### Supplied material
-*-*-

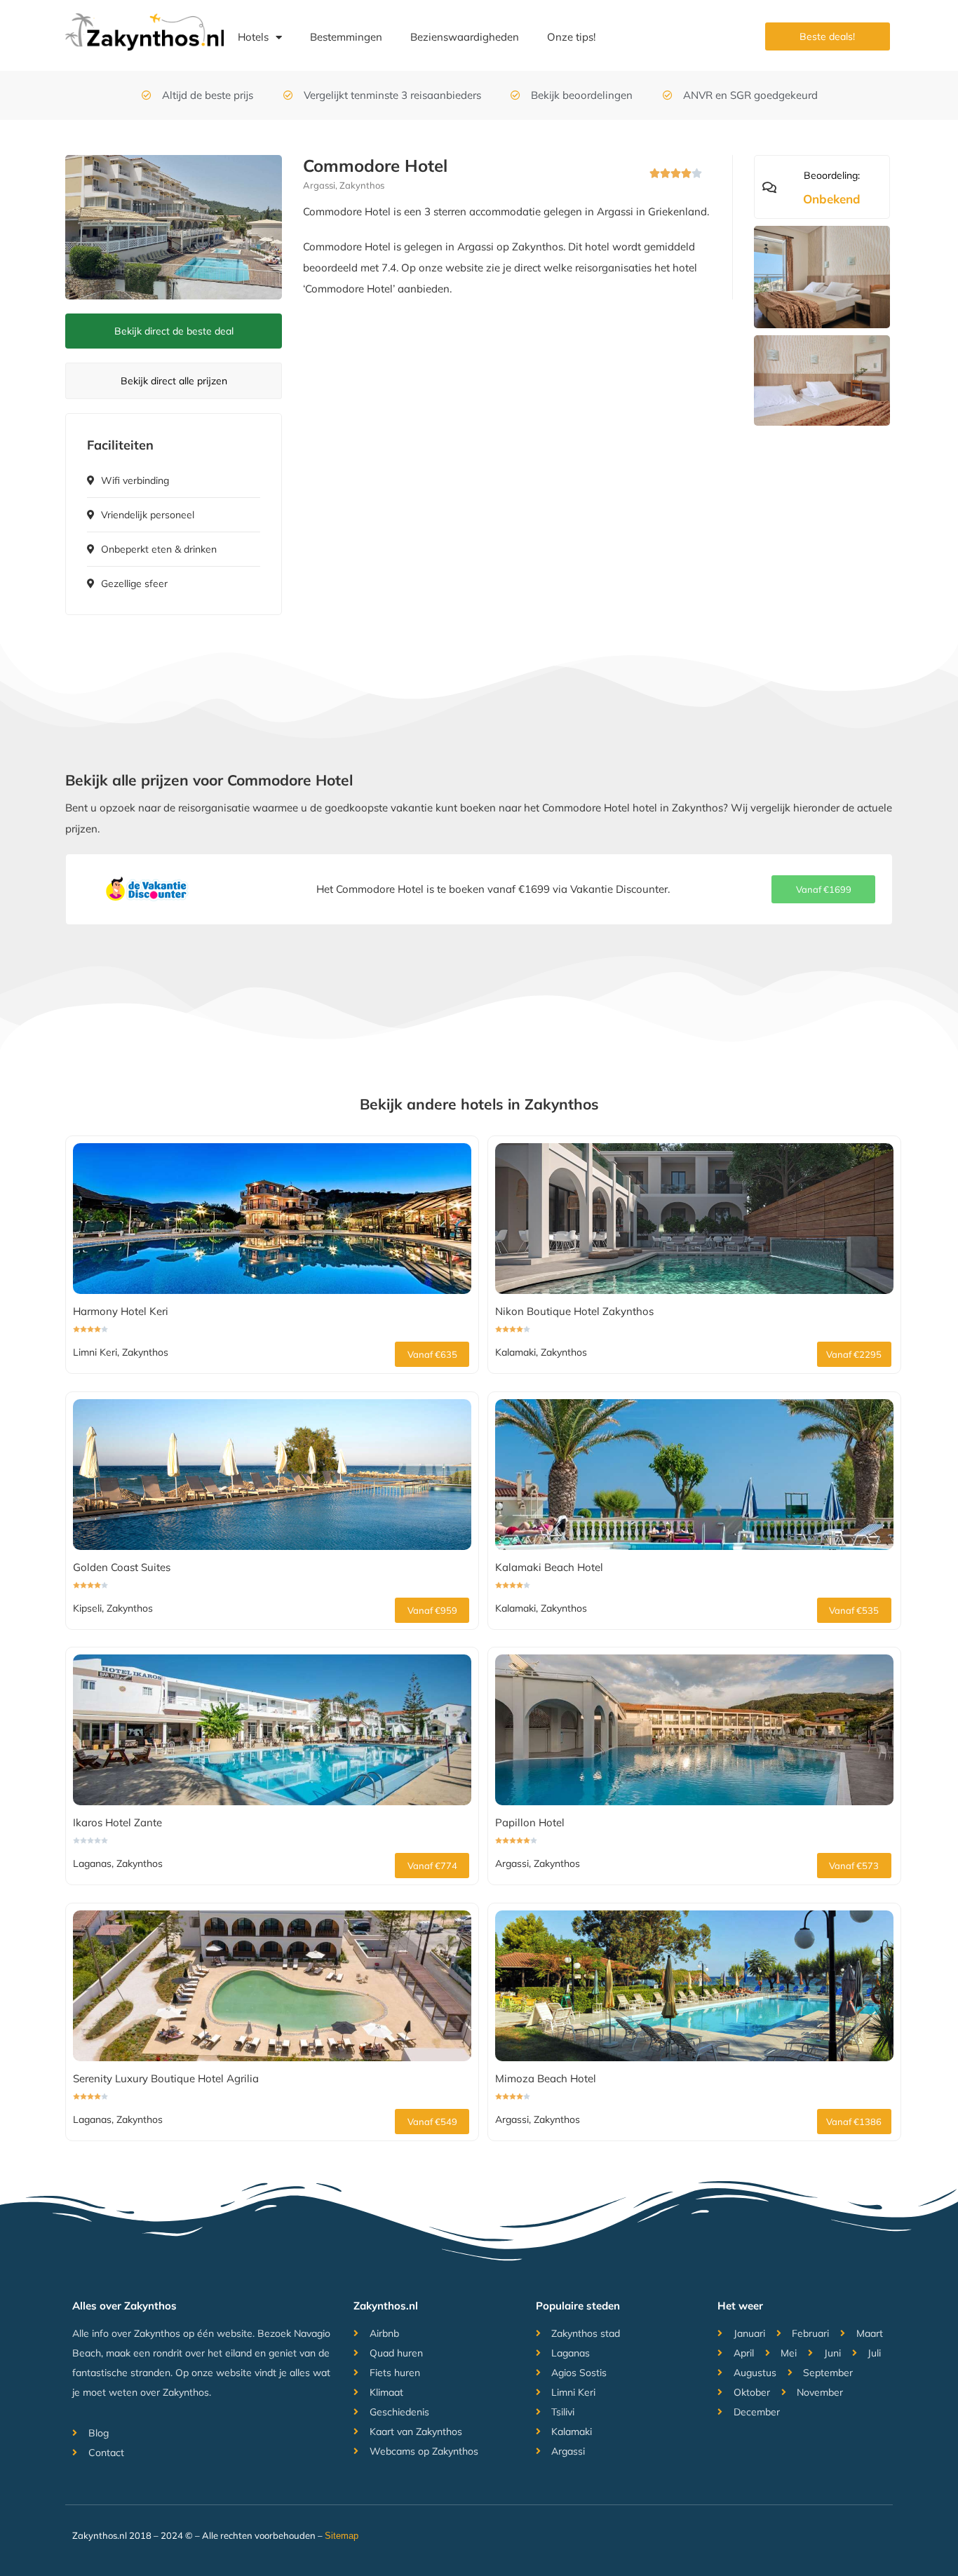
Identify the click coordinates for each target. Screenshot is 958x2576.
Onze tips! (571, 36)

-*-*-

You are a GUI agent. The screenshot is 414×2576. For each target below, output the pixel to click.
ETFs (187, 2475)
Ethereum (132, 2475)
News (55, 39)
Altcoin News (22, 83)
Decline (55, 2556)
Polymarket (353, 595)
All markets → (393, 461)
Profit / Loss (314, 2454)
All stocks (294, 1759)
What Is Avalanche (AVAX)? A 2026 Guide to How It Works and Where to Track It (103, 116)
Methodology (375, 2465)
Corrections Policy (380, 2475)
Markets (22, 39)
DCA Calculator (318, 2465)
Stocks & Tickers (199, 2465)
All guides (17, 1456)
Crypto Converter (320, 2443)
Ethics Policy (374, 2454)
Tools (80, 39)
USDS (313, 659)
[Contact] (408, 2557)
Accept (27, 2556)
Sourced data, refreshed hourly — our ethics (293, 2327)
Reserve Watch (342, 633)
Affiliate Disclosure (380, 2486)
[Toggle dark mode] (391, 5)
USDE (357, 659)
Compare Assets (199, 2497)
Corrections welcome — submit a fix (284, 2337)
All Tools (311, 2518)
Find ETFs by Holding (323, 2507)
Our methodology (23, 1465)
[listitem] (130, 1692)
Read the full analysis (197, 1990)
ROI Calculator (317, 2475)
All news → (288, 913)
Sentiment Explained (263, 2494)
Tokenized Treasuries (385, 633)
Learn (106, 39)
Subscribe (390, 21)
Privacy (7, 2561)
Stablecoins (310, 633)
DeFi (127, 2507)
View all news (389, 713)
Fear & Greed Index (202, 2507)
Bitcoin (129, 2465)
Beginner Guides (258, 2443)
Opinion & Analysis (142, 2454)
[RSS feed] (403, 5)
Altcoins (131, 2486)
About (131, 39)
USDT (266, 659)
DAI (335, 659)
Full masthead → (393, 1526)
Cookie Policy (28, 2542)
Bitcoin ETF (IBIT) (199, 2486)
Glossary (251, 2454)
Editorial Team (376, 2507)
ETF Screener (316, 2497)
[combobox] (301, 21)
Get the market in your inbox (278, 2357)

-*-*-

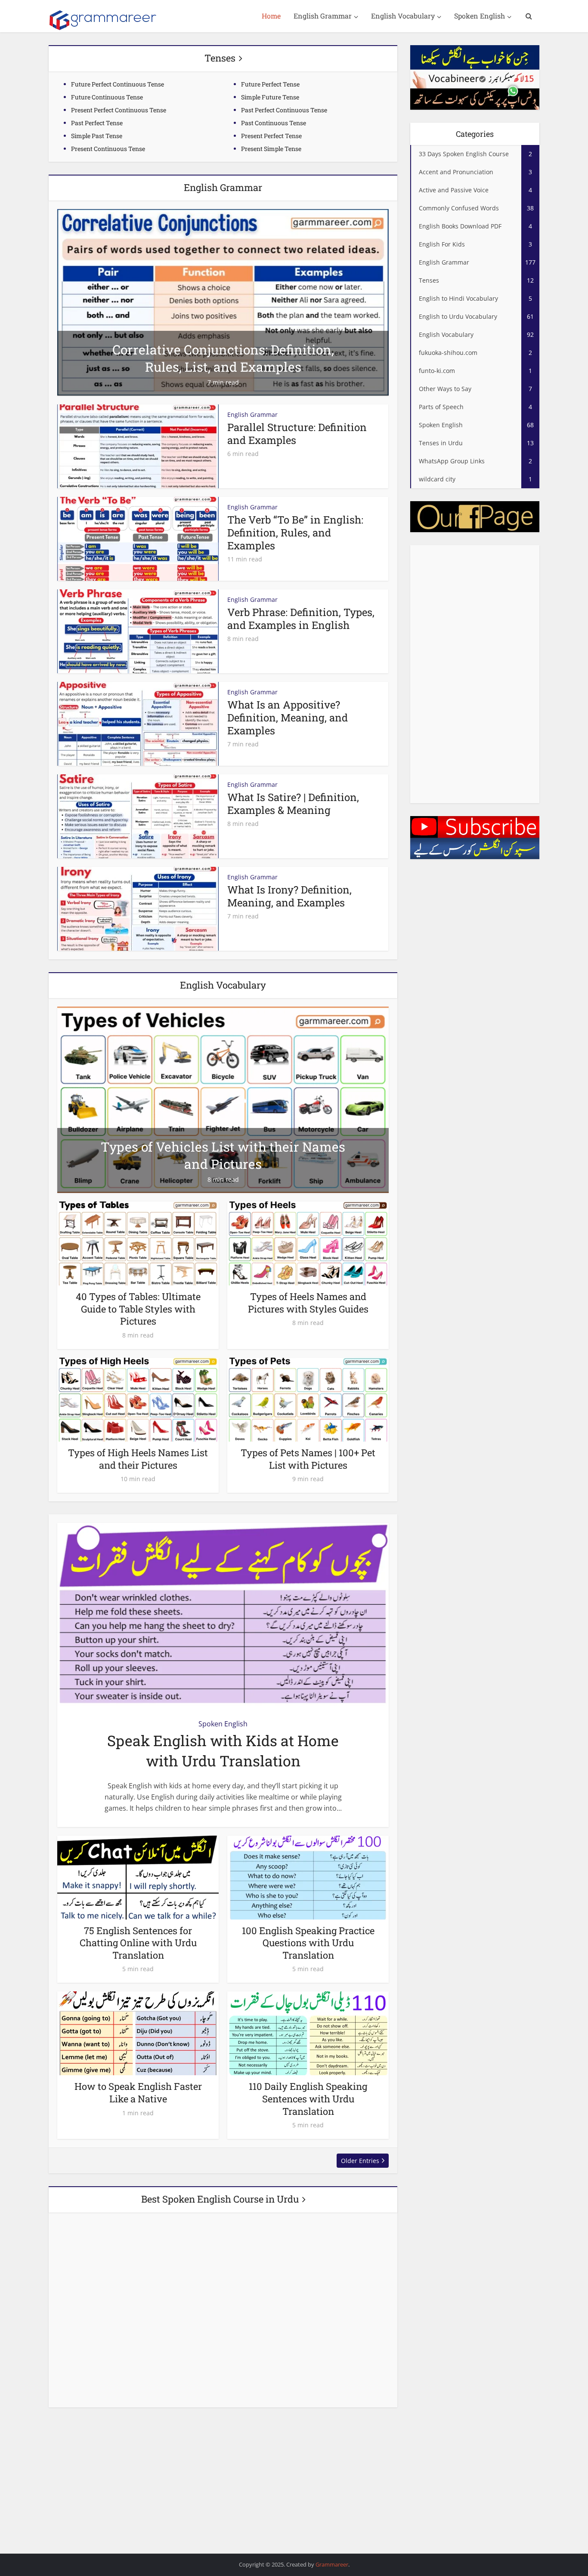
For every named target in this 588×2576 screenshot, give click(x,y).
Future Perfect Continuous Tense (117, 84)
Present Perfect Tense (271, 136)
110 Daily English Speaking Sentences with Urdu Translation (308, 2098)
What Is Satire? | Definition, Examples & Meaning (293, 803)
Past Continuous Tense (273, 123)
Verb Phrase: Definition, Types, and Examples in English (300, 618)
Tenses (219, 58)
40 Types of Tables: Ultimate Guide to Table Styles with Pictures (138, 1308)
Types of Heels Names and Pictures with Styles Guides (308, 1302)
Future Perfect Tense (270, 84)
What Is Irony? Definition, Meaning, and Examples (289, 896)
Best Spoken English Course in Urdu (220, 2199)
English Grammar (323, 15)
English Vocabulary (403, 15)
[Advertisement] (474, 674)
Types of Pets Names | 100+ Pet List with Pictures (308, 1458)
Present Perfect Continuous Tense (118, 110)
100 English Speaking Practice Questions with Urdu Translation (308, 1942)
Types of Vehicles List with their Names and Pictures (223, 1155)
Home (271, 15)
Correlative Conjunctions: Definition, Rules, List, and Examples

-*-*-

### Instructions to follow
Above this instruction are the records; retype exactly the lines from the one containing "Identify the click" up to and including the one containing "Onze tips! (571, 36)".

### Result for this task
Identify the click coordinates for each target. Screenshot is 958x2576.
Onze tips! (571, 36)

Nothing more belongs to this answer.